Description of the task
Copy out every one of the records below word for word, keeping each line unchanged.

Data extract
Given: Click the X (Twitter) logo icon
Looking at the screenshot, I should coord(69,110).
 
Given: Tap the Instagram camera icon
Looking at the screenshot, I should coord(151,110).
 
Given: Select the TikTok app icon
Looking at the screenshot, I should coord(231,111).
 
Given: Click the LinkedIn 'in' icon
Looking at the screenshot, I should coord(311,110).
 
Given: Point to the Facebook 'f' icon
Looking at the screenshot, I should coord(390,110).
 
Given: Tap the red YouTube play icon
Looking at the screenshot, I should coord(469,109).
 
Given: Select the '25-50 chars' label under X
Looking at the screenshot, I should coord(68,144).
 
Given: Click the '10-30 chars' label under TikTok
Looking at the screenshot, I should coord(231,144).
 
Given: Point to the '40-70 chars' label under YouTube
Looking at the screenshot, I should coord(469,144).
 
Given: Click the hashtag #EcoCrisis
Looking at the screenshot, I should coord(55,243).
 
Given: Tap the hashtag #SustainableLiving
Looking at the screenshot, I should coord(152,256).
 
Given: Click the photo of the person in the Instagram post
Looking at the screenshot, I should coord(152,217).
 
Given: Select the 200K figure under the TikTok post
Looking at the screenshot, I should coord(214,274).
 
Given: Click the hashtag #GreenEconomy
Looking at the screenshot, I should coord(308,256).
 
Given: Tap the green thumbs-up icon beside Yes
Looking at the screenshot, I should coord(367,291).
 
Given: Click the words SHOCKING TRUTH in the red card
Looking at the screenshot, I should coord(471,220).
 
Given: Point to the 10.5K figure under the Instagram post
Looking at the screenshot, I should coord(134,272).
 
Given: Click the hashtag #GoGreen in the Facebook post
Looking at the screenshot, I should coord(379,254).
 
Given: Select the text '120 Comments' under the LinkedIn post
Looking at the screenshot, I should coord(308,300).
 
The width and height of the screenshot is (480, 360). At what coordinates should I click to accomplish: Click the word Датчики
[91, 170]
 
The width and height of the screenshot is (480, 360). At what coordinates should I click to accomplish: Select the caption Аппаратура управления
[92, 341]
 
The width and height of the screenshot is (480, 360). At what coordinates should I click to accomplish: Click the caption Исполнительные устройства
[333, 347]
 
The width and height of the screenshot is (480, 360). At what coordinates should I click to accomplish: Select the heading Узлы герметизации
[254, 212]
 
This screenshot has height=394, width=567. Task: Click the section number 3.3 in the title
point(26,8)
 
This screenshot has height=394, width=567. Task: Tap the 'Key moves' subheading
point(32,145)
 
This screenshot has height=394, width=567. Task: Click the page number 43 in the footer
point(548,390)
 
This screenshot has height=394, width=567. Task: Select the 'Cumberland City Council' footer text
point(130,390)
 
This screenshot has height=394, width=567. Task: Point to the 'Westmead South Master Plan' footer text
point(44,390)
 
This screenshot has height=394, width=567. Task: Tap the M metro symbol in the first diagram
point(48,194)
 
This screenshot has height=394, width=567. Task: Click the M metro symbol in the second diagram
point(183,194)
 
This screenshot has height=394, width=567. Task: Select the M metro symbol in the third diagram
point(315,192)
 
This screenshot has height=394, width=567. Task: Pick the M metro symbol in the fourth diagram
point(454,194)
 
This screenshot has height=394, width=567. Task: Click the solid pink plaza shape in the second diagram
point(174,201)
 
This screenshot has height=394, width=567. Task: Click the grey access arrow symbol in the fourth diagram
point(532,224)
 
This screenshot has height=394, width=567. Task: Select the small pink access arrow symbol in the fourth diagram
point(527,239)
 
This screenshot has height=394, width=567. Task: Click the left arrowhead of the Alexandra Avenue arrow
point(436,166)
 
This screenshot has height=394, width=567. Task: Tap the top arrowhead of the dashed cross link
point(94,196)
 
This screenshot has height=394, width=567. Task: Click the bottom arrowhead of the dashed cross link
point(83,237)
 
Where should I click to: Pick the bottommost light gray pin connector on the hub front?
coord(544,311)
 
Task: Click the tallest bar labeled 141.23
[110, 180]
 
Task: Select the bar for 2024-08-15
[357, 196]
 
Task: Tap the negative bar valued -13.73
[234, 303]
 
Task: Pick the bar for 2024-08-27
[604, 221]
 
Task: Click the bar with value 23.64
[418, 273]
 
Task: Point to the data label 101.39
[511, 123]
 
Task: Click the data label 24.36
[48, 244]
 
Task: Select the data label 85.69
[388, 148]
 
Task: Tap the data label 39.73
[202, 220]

Correct answer
Given: Click the X (Twitter) logo icon
Looking at the screenshot, I should coord(69,110).
 
Given: Tap the Instagram camera icon
Looking at the screenshot, I should coord(151,110).
 
Given: Select the TikTok app icon
Looking at the screenshot, I should coord(231,111).
 
Given: Click the LinkedIn 'in' icon
Looking at the screenshot, I should coord(311,110).
 
Given: Point to the Facebook 'f' icon
Looking at the screenshot, I should coord(390,110).
 
Given: Tap the red YouTube play icon
Looking at the screenshot, I should coord(469,109).
 
Given: Select the '25-50 chars' label under X
Looking at the screenshot, I should coord(68,144).
 
Given: Click the '10-30 chars' label under TikTok
Looking at the screenshot, I should coord(231,144).
 
Given: Point to the '40-70 chars' label under YouTube
Looking at the screenshot, I should coord(469,144).
 
Given: Click the hashtag #EcoCrisis
Looking at the screenshot, I should coord(55,243).
 
Given: Tap the hashtag #SustainableLiving
Looking at the screenshot, I should coord(152,256).
 
Given: Click the photo of the person in the Instagram post
Looking at the screenshot, I should coord(152,217).
 
Given: Select the 200K figure under the TikTok post
Looking at the screenshot, I should coord(214,274).
 
Given: Click the hashtag #GreenEconomy
Looking at the screenshot, I should coord(308,256).
 
Given: Tap the green thumbs-up icon beside Yes
Looking at the screenshot, I should coord(367,291).
 
Given: Click the words SHOCKING TRUTH in the red card
Looking at the screenshot, I should coord(471,220).
 
Given: Point to the 10.5K figure under the Instagram post
Looking at the screenshot, I should coord(134,272).
 
Given: Click the hashtag #GoGreen in the Facebook post
Looking at the screenshot, I should coord(379,254).
 
Given: Select the text '120 Comments' under the LinkedIn post
Looking at the screenshot, I should coord(308,300).
 
The width and height of the screenshot is (480, 360). At what coordinates should I click to accomplish: Click the word Датчики
[91, 170]
 
The width and height of the screenshot is (480, 360). At what coordinates should I click to accomplish: Select the caption Аппаратура управления
[92, 341]
 
The width and height of the screenshot is (480, 360). At what coordinates should I click to accomplish: Click the caption Исполнительные устройства
[333, 347]
 
The width and height of the screenshot is (480, 360). At what coordinates should I click to accomplish: Select the heading Узлы герметизации
[254, 212]
 
This screenshot has height=394, width=567. Task: Click the section number 3.3 in the title
point(26,8)
 
This screenshot has height=394, width=567. Task: Tap the 'Key moves' subheading
point(32,145)
 
This screenshot has height=394, width=567. Task: Click the page number 43 in the footer
point(548,390)
 
This screenshot has height=394, width=567. Task: Select the 'Cumberland City Council' footer text
point(130,390)
 
This screenshot has height=394, width=567. Task: Point to the 'Westmead South Master Plan' footer text
point(44,390)
 
This screenshot has height=394, width=567. Task: Tap the M metro symbol in the first diagram
point(48,194)
 
This screenshot has height=394, width=567. Task: Click the M metro symbol in the second diagram
point(183,194)
 
This screenshot has height=394, width=567. Task: Select the M metro symbol in the third diagram
point(315,192)
 
This screenshot has height=394, width=567. Task: Pick the M metro symbol in the fourth diagram
point(454,194)
 
This screenshot has height=394, width=567. Task: Click the solid pink plaza shape in the second diagram
point(174,201)
 
This screenshot has height=394, width=567. Task: Click the grey access arrow symbol in the fourth diagram
point(532,224)
 
This screenshot has height=394, width=567. Task: Select the small pink access arrow symbol in the fourth diagram
point(527,239)
 
This screenshot has height=394, width=567. Task: Click the left arrowhead of the Alexandra Avenue arrow
point(436,166)
 
This screenshot has height=394, width=567. Task: Tap the top arrowhead of the dashed cross link
point(94,196)
 
This screenshot has height=394, width=567. Task: Click the bottom arrowhead of the dashed cross link
point(83,237)
 
Where should I click to: Pick the bottommost light gray pin connector on the hub front?
coord(544,311)
 
Task: Click the tallest bar labeled 141.23
[110, 180]
 
Task: Select the bar for 2024-08-15
[357, 196]
 
Task: Tap the negative bar valued -13.73
[234, 303]
 
Task: Pick the bar for 2024-08-27
[604, 221]
 
Task: Click the bar with value 23.64
[418, 273]
 
Task: Point to the data label 101.39
[511, 123]
 
Task: Click the data label 24.36
[48, 244]
 
Task: Select the data label 85.69
[388, 148]
 
Task: Tap the data label 39.73
[202, 220]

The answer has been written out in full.